“…Everyone wants something from him. His staff. His tenants. His peers. Me. Even Tremaine, his brother. He cannot conceive of a world where there is someone who just wants…”
Fleur shook her head.
“No.” She wantedeverythingfrom him: his heart, his body, his name. “I wanted to—needed to speak with you.”
Her speech faltered. But how to start? What to say?
She gave him a tender smile. “I have something I need to share. I’ve needed to for a long time. I don’t really know how or where or…”
He was once impatient with her prattling. Now, he had become her friend, free and without censure. She searched for that kindness, desperate to see her friend—not the cold duke merely tolerating her for his brother’s sake.
It would be a great deal easier to share what was in her heart if he behaved like he had one.
Instead, she was met with a cold, detached stranger. Fleur caught herself fisting and un-fisting her lace-overlay satin skirts. To still her worrying hands, she laid them upon her once perfectly flat belly. That fluttering feeling she had felt for months appeared under her hand.

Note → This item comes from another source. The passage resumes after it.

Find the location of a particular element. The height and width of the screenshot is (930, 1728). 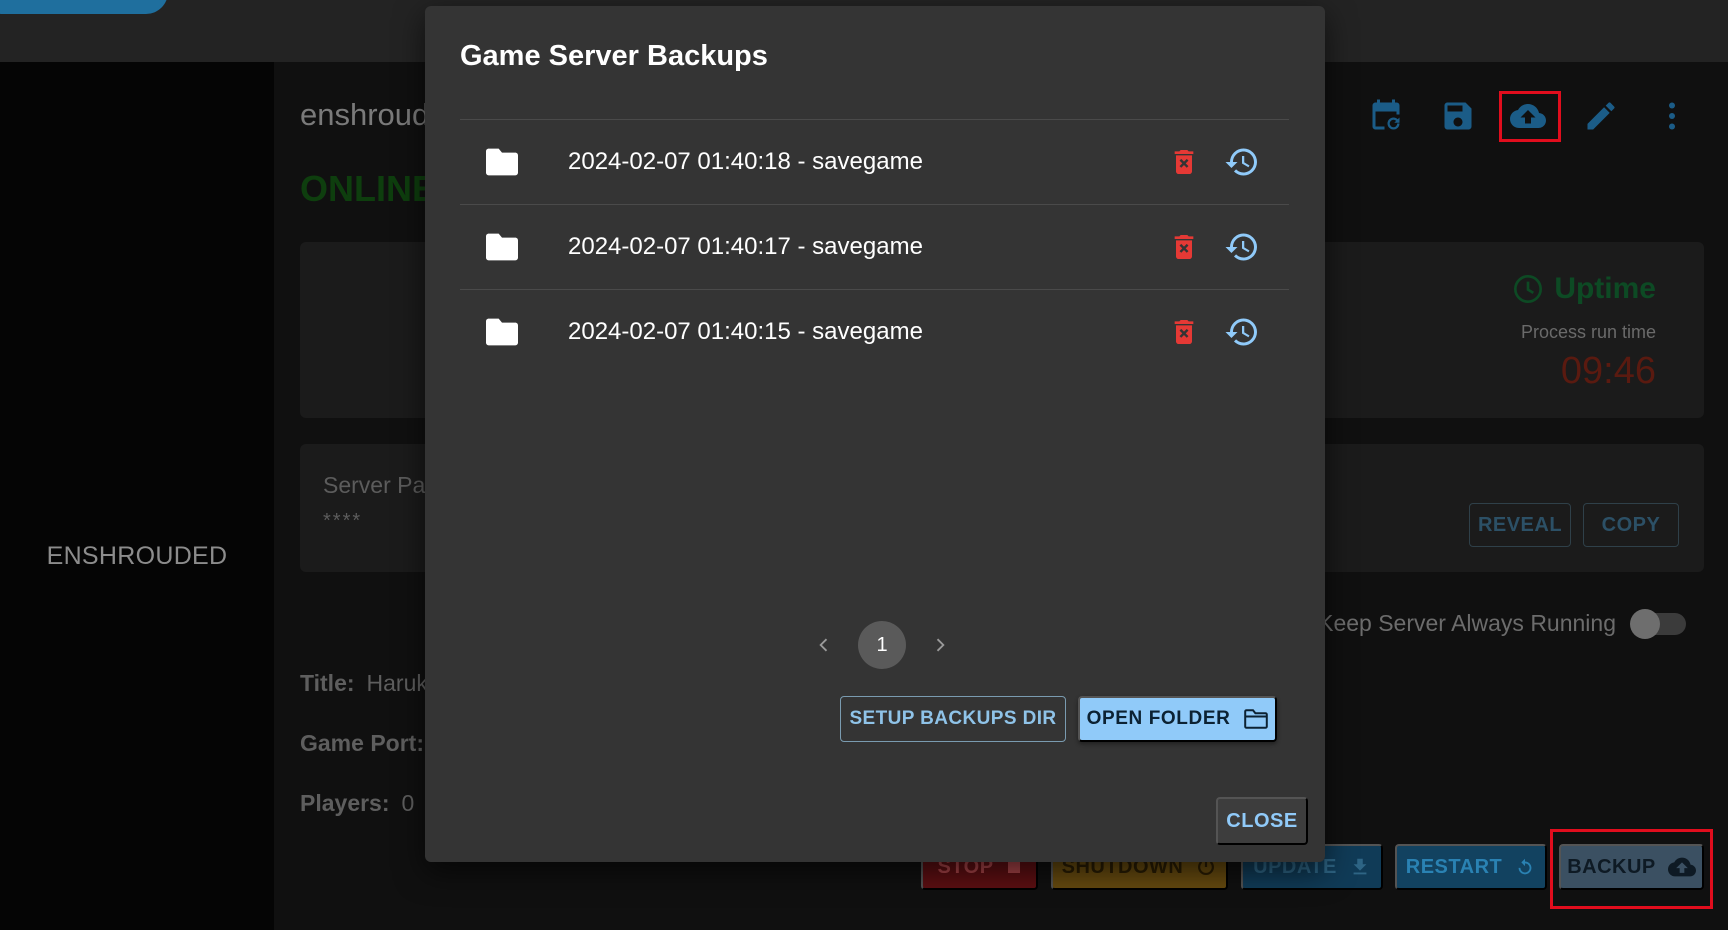

backup-name: 2024-02-07 01:40:15 - savegame is located at coordinates (746, 332).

Fleur stilled. Her troubled thoughts about Henry scattered.
A babe.
Her and Henry’s babe.
Awed by the slight movement, she lifted joyful eyes to Henry. She wanted to share this moment with him.
He directed his gaze to the place where she cradled herself. His eyes narrowed.
Her stomach gave a nauseating jolt—one that had nothing to do with her child.
Fleur dropped her arms quickly.
She searched for warmth but instead felt a chill settle, her initial hope now overtaken by disappointment.
What accounted for this coldness? She needed him to be tender, protective, and loyal. Not the imperious, condescending duke. Maybe he didn’t know she needed tenderness. He should have sensed it—especially after yesterday when she exposed her secrets and he promised to help her.
A night’s reflection appeared to have reawakened his disdain. It had strengthened his conviction of her unworthiness. She had been foolish to believe he would embrace her love. Not with his future duchess, Lady Angela, beside him.
Cowardice slipped back in. Fleur eyed the door for a long moment.
“You cannot undo in mere weeks what the last duke took thirty years to build.”
The whisper of Kilmartin’s reminder was the only thing keeping her in place.
Her earnest hope for a life with Henry and their child rested on her words now.
“There is so much to say, I don’t even know where to start,” she murmured.
Always at the beginning—the McQuoid beginning.
He wasn’t going to make this easy for her. Fleur hugged herself and stared past him.
“My family’s tradition of marriages built on love comes from centuries ago. There was a fateful encounter at the Fairy Pools that united a McQuoid lass and a lad from opposing sides of a bitter family feud. They fell deeply in love. The McQuoid lass sneaked out to handfast themselves, but the McQuoids were waiting. They captured Lord John, imprisoning him in a tower. She defied her family and everything to be with him. She leaped some six feet from her tower to Lord John’s to b-be…”
Henry withdrew his watch fob and consulted the timepiece.
Fleur stumbled in her telling.
“Madam, I have an assembly awaiting my return,” he said, tucking that gold heirloom back inside his jacket.
Humiliated, heat spilled along her neck and cheeks. “Y-Yes, of course.”